= EXERCISE =
Return every one of the records below verbatim, line for line, leaving out the pictures.

Collected data:
— BEGIN —
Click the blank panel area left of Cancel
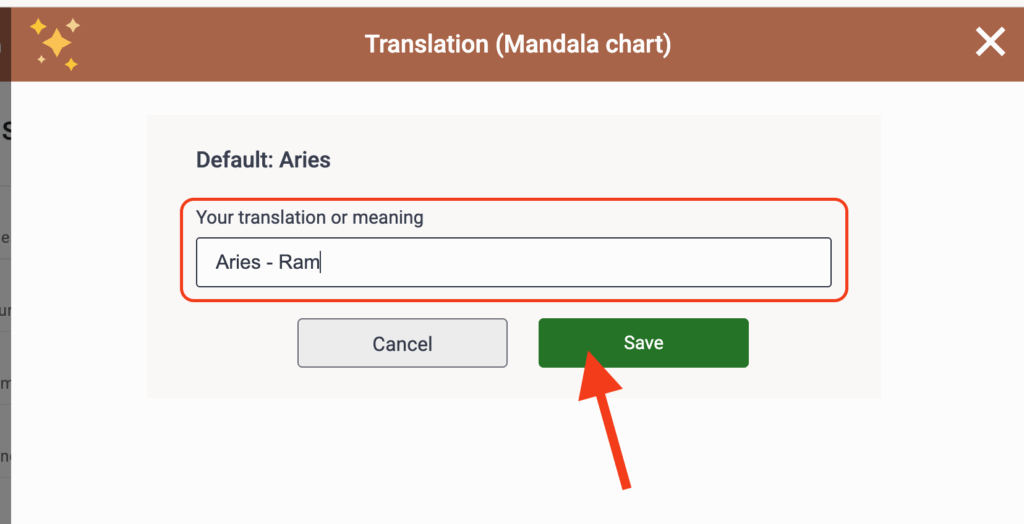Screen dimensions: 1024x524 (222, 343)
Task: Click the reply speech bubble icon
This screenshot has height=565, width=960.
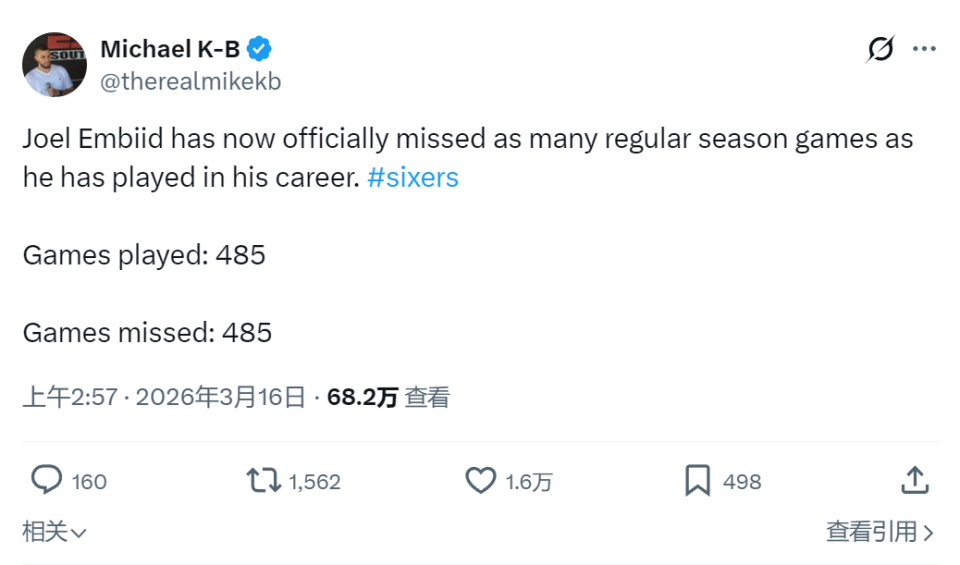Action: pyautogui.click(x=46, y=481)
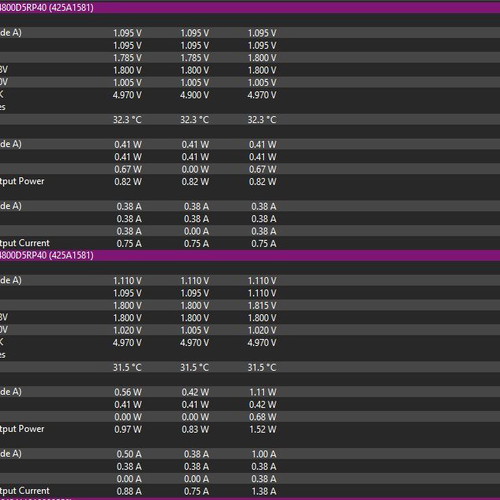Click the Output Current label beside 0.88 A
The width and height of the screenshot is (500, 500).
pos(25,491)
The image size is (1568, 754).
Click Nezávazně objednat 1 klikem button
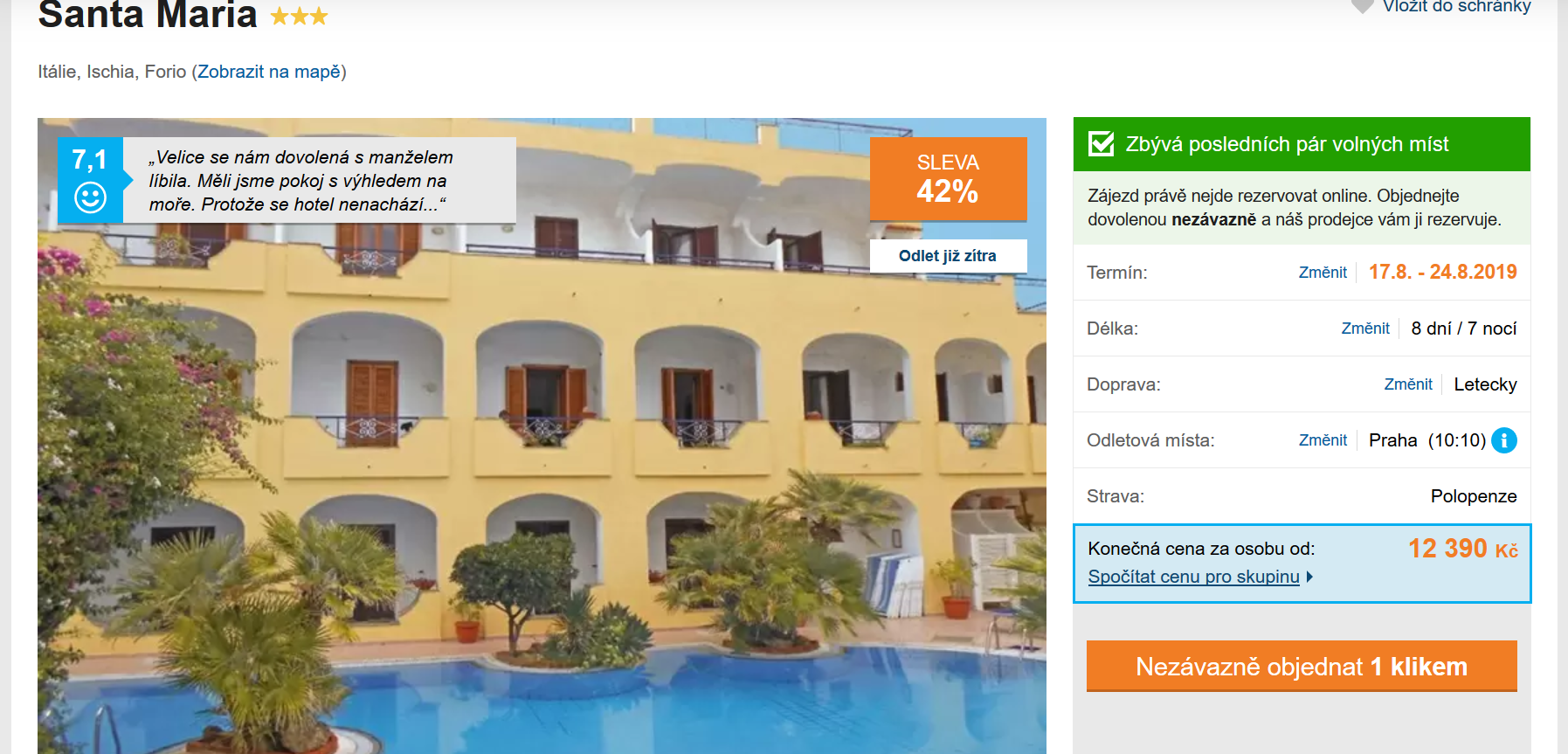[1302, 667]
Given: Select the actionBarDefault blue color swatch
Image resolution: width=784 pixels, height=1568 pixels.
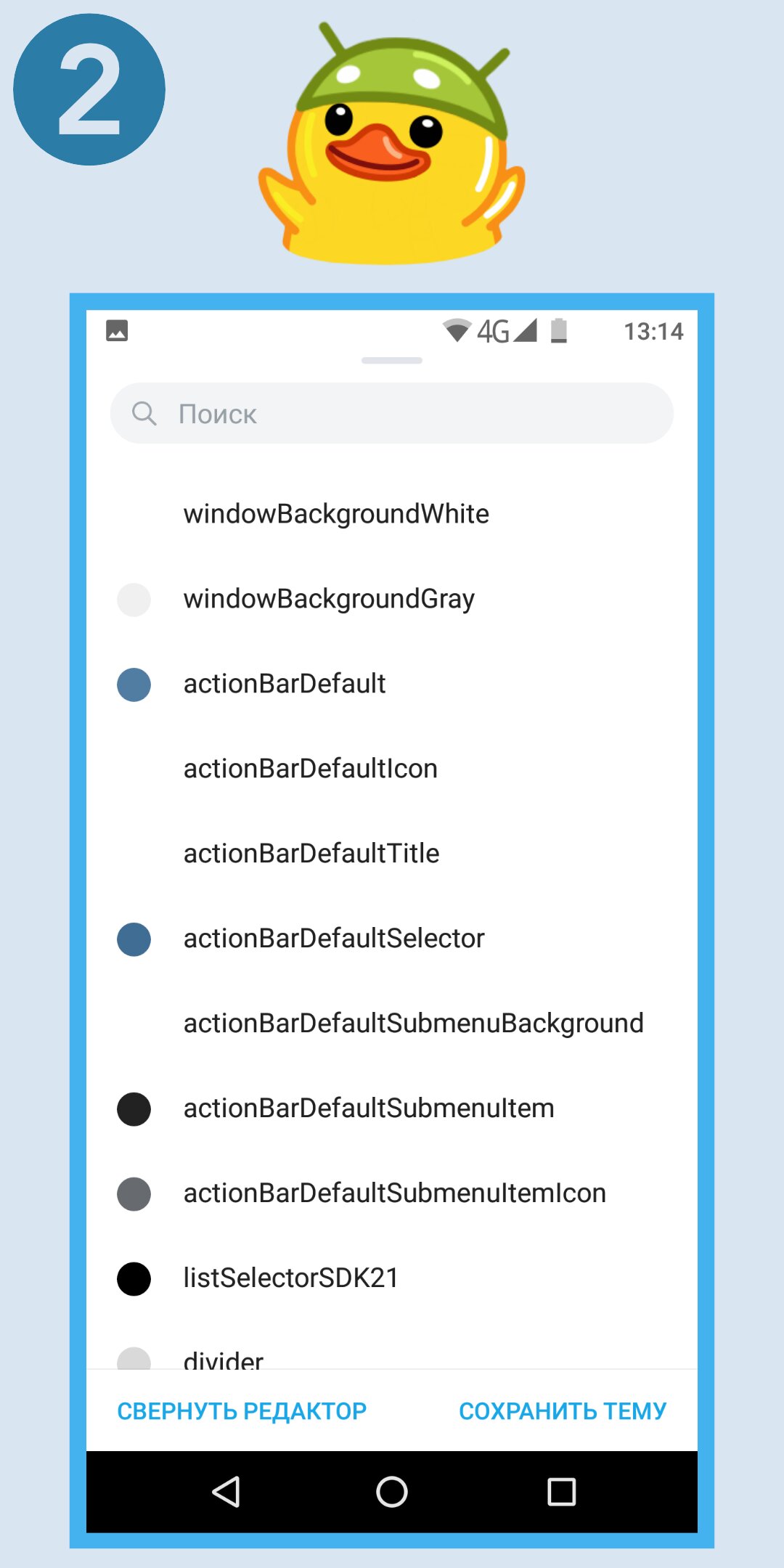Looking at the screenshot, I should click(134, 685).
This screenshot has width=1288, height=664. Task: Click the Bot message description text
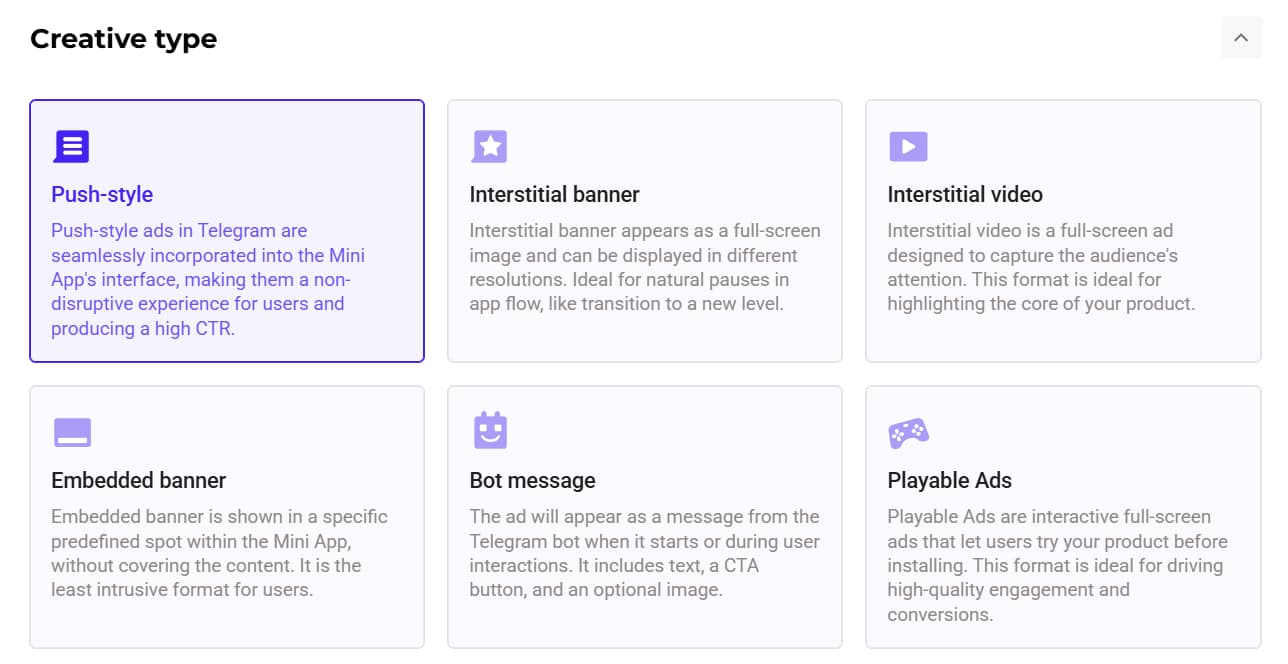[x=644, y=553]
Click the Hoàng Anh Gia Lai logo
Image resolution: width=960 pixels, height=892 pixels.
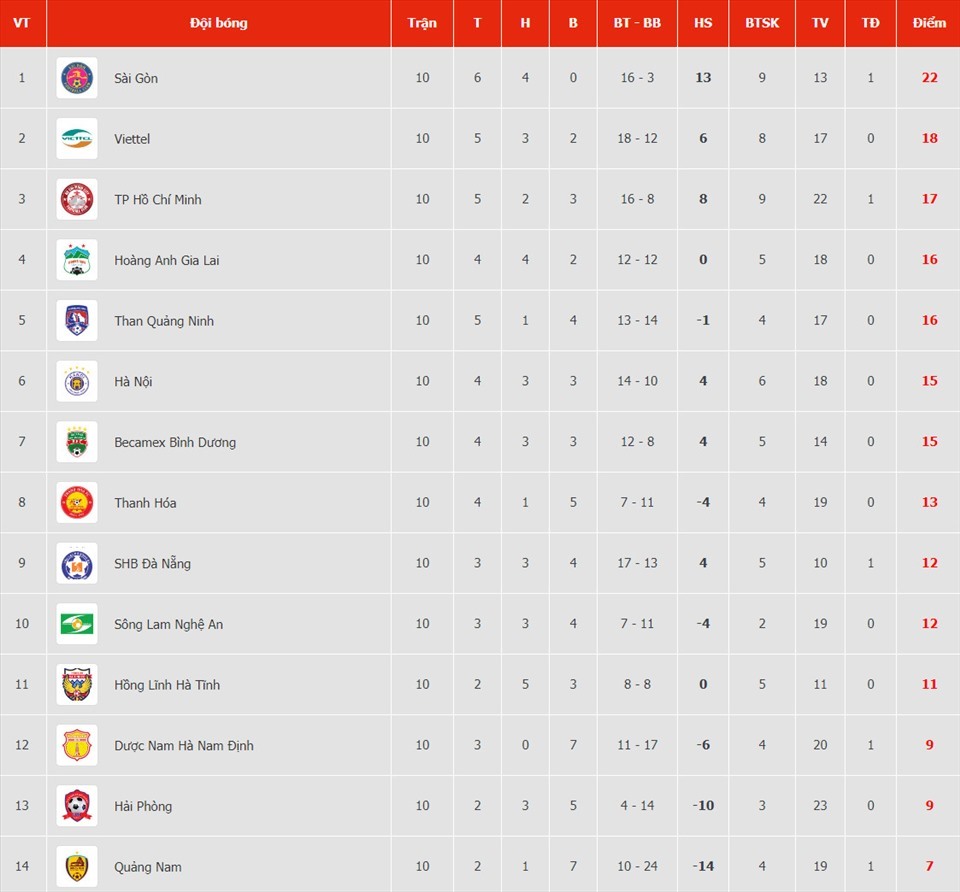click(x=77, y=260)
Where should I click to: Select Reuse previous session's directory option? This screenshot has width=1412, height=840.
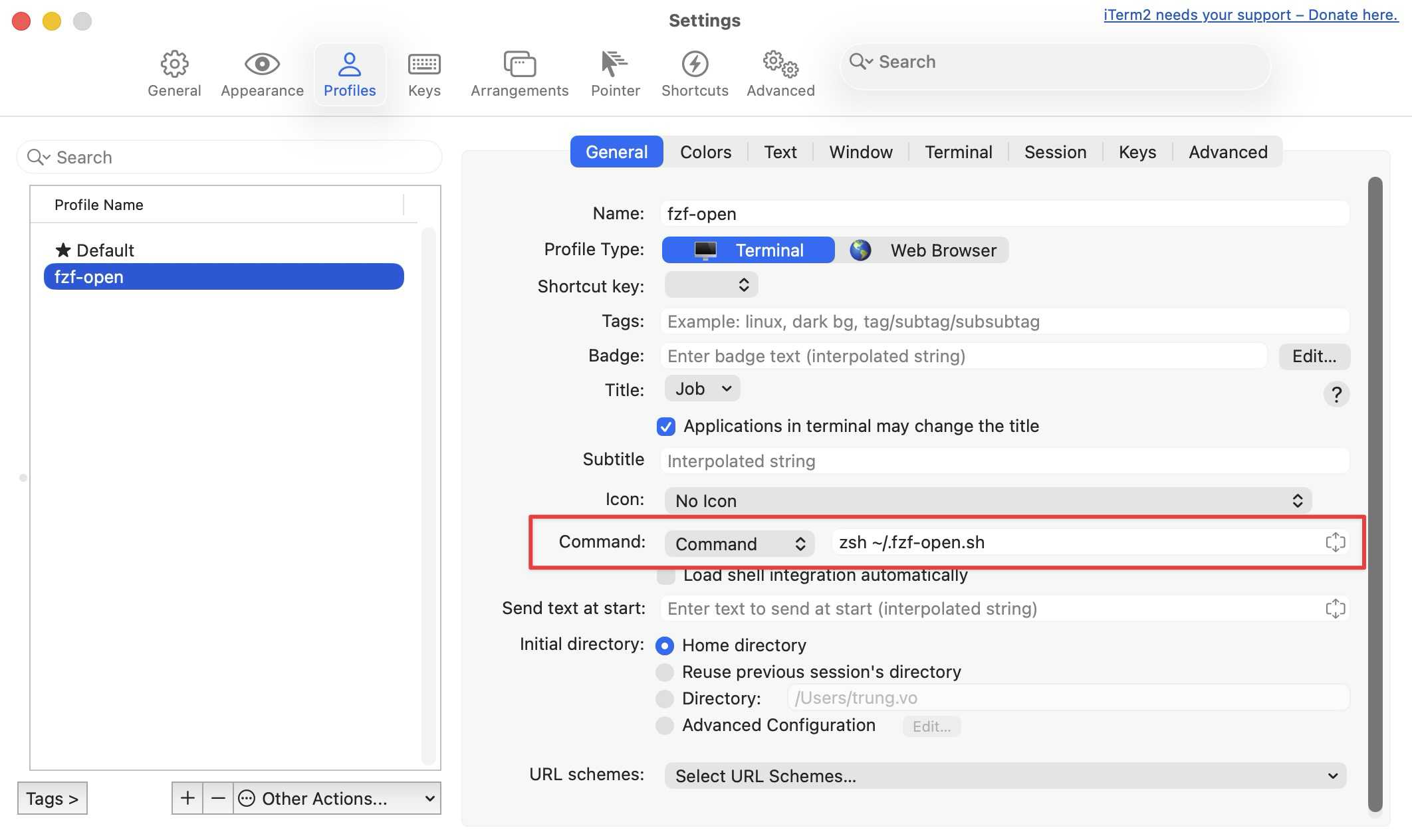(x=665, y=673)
— END —
= RESPONSE TO THE EXERCISE =
Click the blank panel area left of Cancel
Screen dimensions: 1024x524 (222, 343)
Task: Click the reply speech bubble icon
This screenshot has height=565, width=960.
Action: pyautogui.click(x=46, y=481)
Click the Output Current label beside 0.88 A
The width and height of the screenshot is (500, 500).
pos(25,491)
The image size is (1568, 754).
Click Nezávazně objednat 1 klikem button
[1302, 667]
Given: Select the actionBarDefault blue color swatch
Image resolution: width=784 pixels, height=1568 pixels.
Looking at the screenshot, I should click(134, 685).
This screenshot has width=1288, height=664. Task: Click the Bot message description text
[x=644, y=553]
Click the Hoàng Anh Gia Lai logo
Image resolution: width=960 pixels, height=892 pixels.
click(x=77, y=260)
Where should I click to: Select Reuse previous session's directory option? This screenshot has width=1412, height=840.
(x=665, y=673)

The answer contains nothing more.